For the week ending 10 May 2014 / 10 Iyyar 5774

Parshat Behar

by Rabbi Yaakov Asher Sinclair - www.seasonsofthemoon.com
The Color of HeavenArtscroll

Overviews

The Torah prohibits normal farming of the Land of Israel every seven years. This "Shabbat" for the Land is called "shemita". After every seventh shemita, the fiftieth year, yovel (jubilee), is announced with the sound of the shofar on Yom Kippur. This was also a year for the Land to lie fallow. G-d promises to provide a bumper crop prior to the shemita and yovel years. During yovel, all land is returned to its original division from the time of Joshua, and all Jewish indentured servants are freed, even if they have not completed their six years of work. A Jewish indentured servant may not be given any demeaning, unnecessary or excessively difficult work, and may not be sold in the public market. The price of his labor must be calculated according to the amount of time remaining until he will automatically become free. The price of land is similarly calculated. Should anyone sell his ancestral land, he has the right to redeem it after two years. If a house in a walled city is sold, the right of redemption is limited to the first year after the sale. The Levites' cities belong to them forever. The Jewish People are forbidden to take advantage of one another by lending or borrowing with interest. Family members should redeem any relative who was sold as an indentured servant as a result of impoverishment.

Insights

The Homecoming

“When you come to the Land” (13:17)

One of the recurring problems of Chol HaMoed is where to take the children for a ‘tiyul’ – a family holiday outing.

This Pesach we traveled Derech HaAvot — the Path of the Fathers — a section of what used to be the Roman Road linking Jerusalem and Hebron. Along its route are mikva’ot – ritual baths — that historians surmise were used by the olei regel pilgrims on their way to the Holy Temple.

This part of Eretz Yisrael, the Gush Etzion bloc, however, has historical echoes from the more recent past as well.

On May 13, 1948, while attacking the settlements of the Etzion bloc, Arabs massacred the entire population of the Kfar Etzion settlement. They murdered 127 souls in cold blood. Only three men and one woman survived.

For the next 19 years the survivors and their children would gather every year on a hilltop in Jerusalem to gaze out towards Gush Etzion. The most identifiable landmark was a huge 700 year-old oak tree that pierced the skyline. That tree was once the meeting point of the four kibbutzim of the bloc.

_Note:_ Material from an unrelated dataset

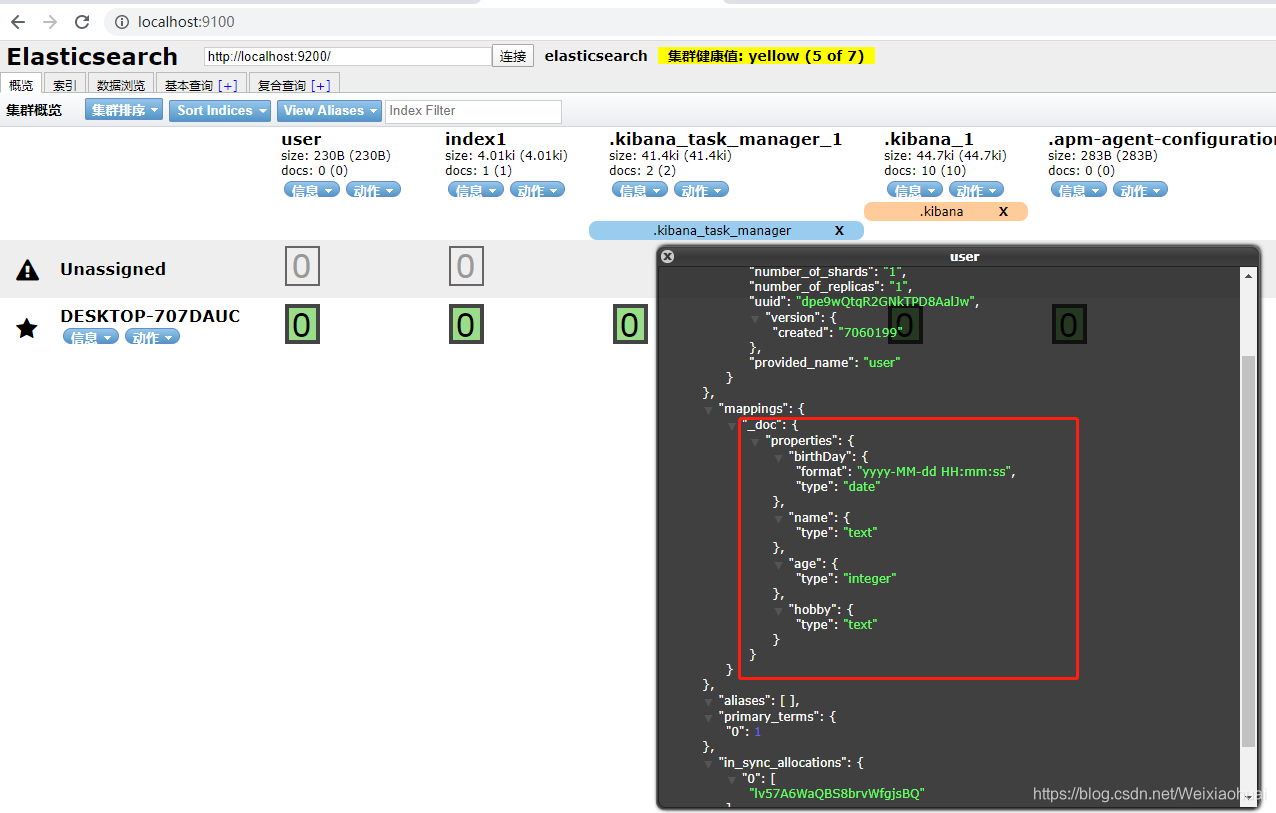Remove the .kibana alias filter tag
Viewport: 1276px width, 813px height.
click(x=1003, y=211)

The tree became a symbol of what was and what might be again.

And so it did. Today, the population of the Etzion bloc numbers more than 65,000. And the Lone Tree is a tourist attraction that symbolizes its strength, its rootedness and its permanence.

Or it should.

On our trip, however, the oak tree was showing distinct signs of its age and needed the support of several sturdy steel beams together with concrete filling in the branches themselves. Not exactly the symbol of vigorous strength and permanence that it is intended to symbolize.

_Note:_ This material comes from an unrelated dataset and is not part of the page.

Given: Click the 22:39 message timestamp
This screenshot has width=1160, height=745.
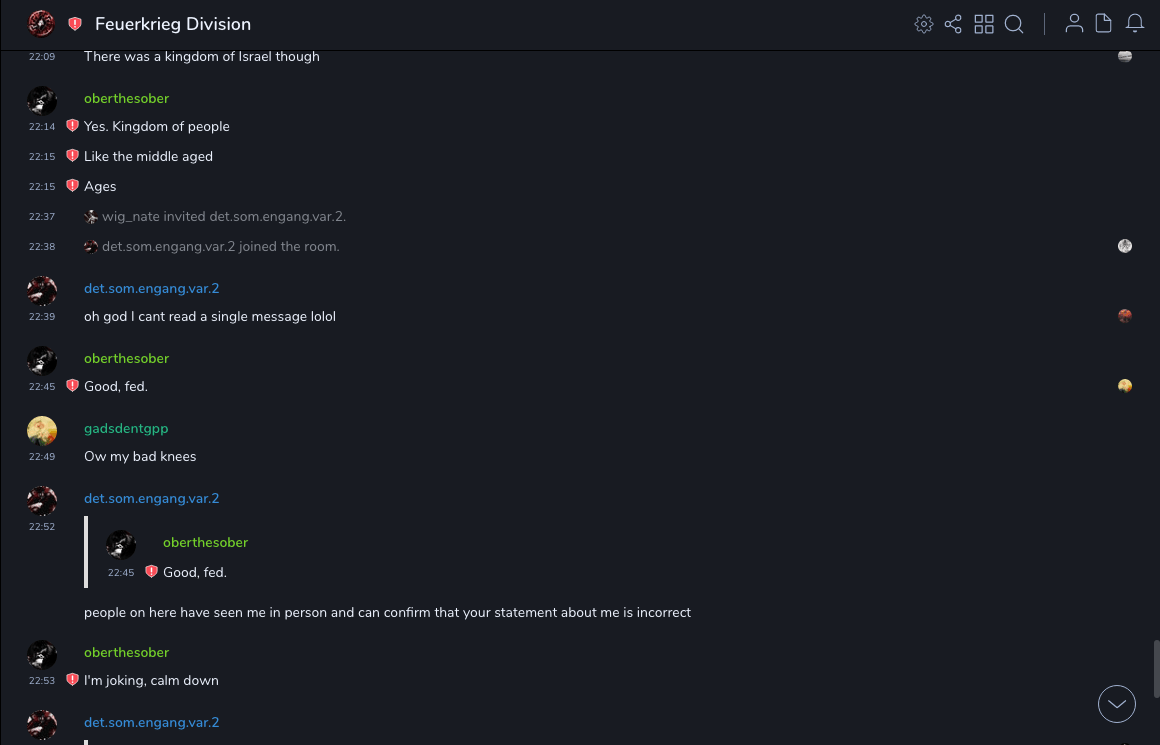Looking at the screenshot, I should (42, 317).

As I looked at the Oak and gazed at the neat beautiful houses in this picture-perfect spot, I felt uneasy. There’s a sense of isolation here; a kind of “never-never world” unreality.

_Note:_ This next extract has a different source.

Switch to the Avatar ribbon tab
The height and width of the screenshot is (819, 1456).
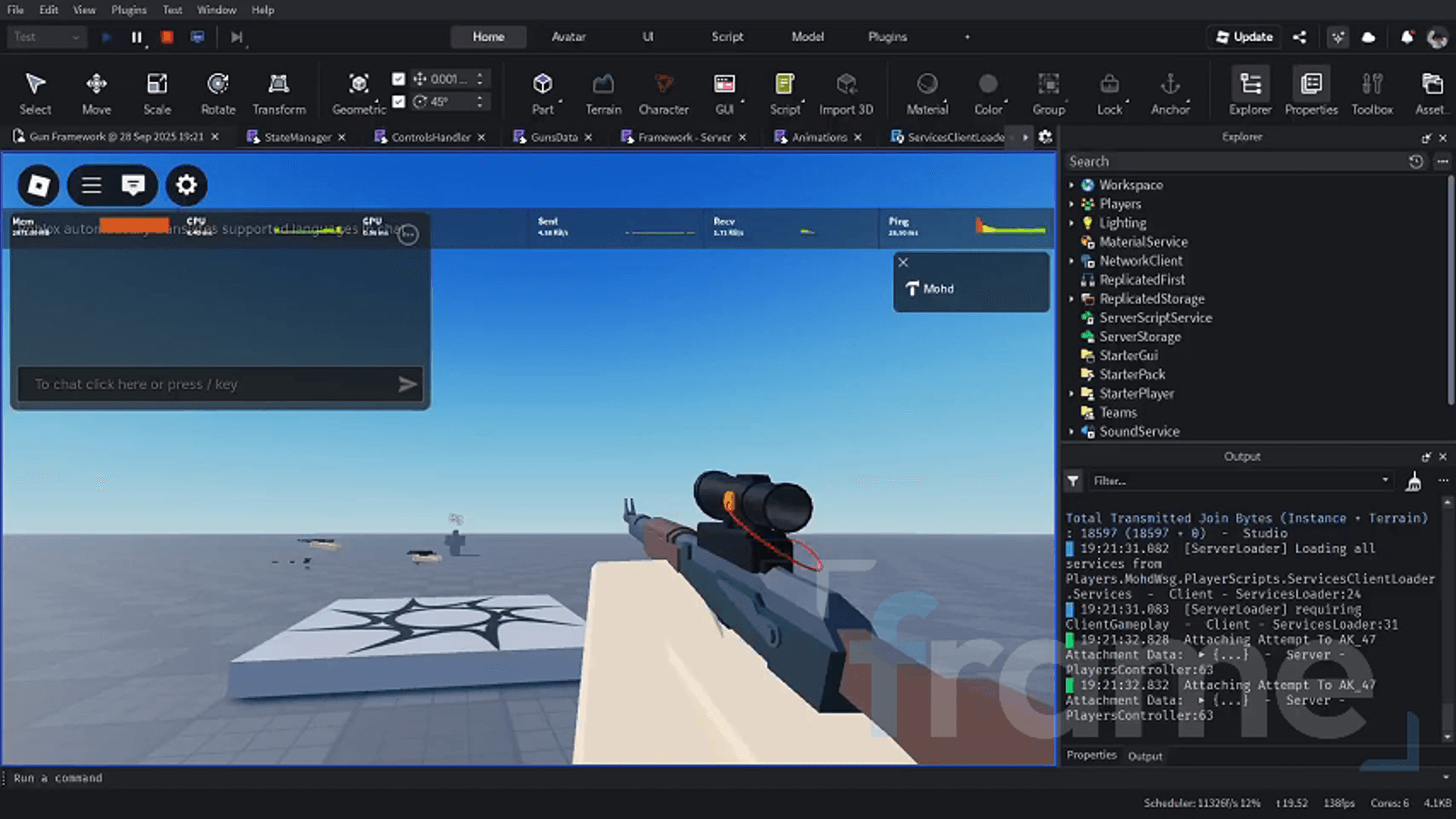568,37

The settler community in Eretz Yisrael finds itself increasingly marginalized, in a State more and more isolated in the world community.

Those perfectly manicured lawns looked no more permanent to me than those of Yamit in the Sinai Peninsula or Gush Katif in Gaza. The garden sprinklers in those ghost-towns are now ripped out and rusting, while the desert sands have long-since reclaimed their turf.

What will become of the Lone Tree?

In this week’s portion the Torah uses the phrase, “When you come to the Land” (25:2).

More accurately it seems that the Torah should have said, “When you go to the Land”. Why does the Torah say coming as opposed to going?

The true home of the Jewish People is — and only ever will be — Eretz Yisrael, because it is the root of their souls.

Any journey to Eretz Yisrael is always a ‘homecoming.’

I came into the world in London but I was born in Eretz Yisrael.

No one knows the date of the fulfilment of that promise of our eventual homecoming. But that homecoming will inevitably arrive, whether or not the Lone Tree is around to greet it.